No podemos ir a Saint-Jean-de-luz sin hacer nuestro paseo nocturno anual. Se tiene que hacer sí o sí. Me acuerdo muy bien de este paseo porque a la vuelta, mi Chuxinita empezó a tener un leve dolor en la pierna que, durante los días y las semanas siguientes empeoró hasta convertirse en un real problema.
Además, llegaron nubes durante nuestro paseo de vuelta y llovió gran parte de la noche, para variar. En compensación, se levantó una preciosa luna que inmortalizó mi niña. Quedan unas pocas fotos nocturnas que dan fe de nuestra pequeña escapada.
Es cierto que este año, en parte por culpa del temporal, mi Chuxinita no pudo brillar tanto como en los años anteriores. Aún así, es un “animalet” guerrero y aprovechamos aquellas jornadas de sol para dibujar un poco de alegría entre las nubes.
Como cada año, se intenta sobrevolar la famosa playa del Nido de verano de los Chuxines, la de Erromardie, evidentemente. Pero está vez, además de tener la suerte de haber tenido un poco de sol para emprender vuelo, las mareas han sido excepcionales. Nunca habíamos visto el océano con una marea tan baja, dejando al descubierto gran parte del litoral.
Visto desde el cielo, aquel acontecimiento revela toda su espectacularidad. ¡Qué tengáis un buen vuelo!

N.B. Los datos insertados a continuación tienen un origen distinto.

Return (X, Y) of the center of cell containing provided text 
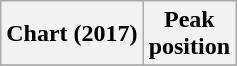
Chart (2017) (72, 34)
Peakposition (189, 34)
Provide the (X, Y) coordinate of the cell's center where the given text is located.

Oiartzun es un paraje que conocemos por haber hecho, hace un par de años, la famosa ruta de los Cromlechs. Pero esta vez se trataba de un nuevo itinerario que nos sorprendió bastante. Para empezar es toda bajada durante kilómetros y kilómetros. Después se sube, pero de manera tan leve que ni nos enterramos.
Así que empezamos nuestro periplo por un precioso sendero escondido en medio de un frondoso bosque que, a veces, nos ofrecía impresionantes vistas sobre los montes y las colinas contundentes. Eso sí, con nubes que no paraban de perseguirnos… pero de nuevo nos libramos por los pelos de una buena tormenta en medio del monte.
Vimos maestros de los bosques, unos grandes y otros más pequeños, pero todos encantados por nuestra presencia, un bienestar que agradecimos con creces.
Pero la bajada siguió hasta llegar a un camino todo de verde vestido que nos llenó de tan buena onda que no nos dimos cuenta de todo lo andado.
Llegamos al cruce del craneo, final de la bajada y principio de una larga caminata por el fondo del valle, pasando por la casa del Árbol del tiempo, el Riachuelo encantado y el Túnel verde.
Volvimos a subir paulatinamente por otro sendero que nos llevó hasta lo alto del flanco de otra montaña, con imponentes vistas sobre las granjas esparcidas por toda la comarca.
Llegamos al territorio de un inmenso y majestuoso pino, principio de una nueva bajada que nos llevó hasta el principio del canal de Penadegi.
Esta parte del recorrido es realmente la más espectacular y sigue durante un muy, muy largo tramo de un verde mágico y ancestral. Allí, cada paso cuenta por tres milagros.
El encantamiento de esta parte de la caminata nos sumergió de una felicidad increíble. Entre el silencio del profundo bosque y lo verde del largo camino que seguía perezosamente el canal, tuvimos un final de caminata abrumador.
Llegamos de nuevo en lo más profundo de otro valle, con sus riachuelos y sus puentecitos de madera, subiendo de nuevo por un imponente camino forestal tapizado de hojas secas, un verdadero placer para los Chuxines.
Signos misteriosos, setas escurridizas, bosques petrificados, vistas hacia el océano y presa de agua salvaje del monte fueron los últimos regalos de esta escapada bellísima. Quizás tengamos que volver para descubrir otros caminos y más tesoros.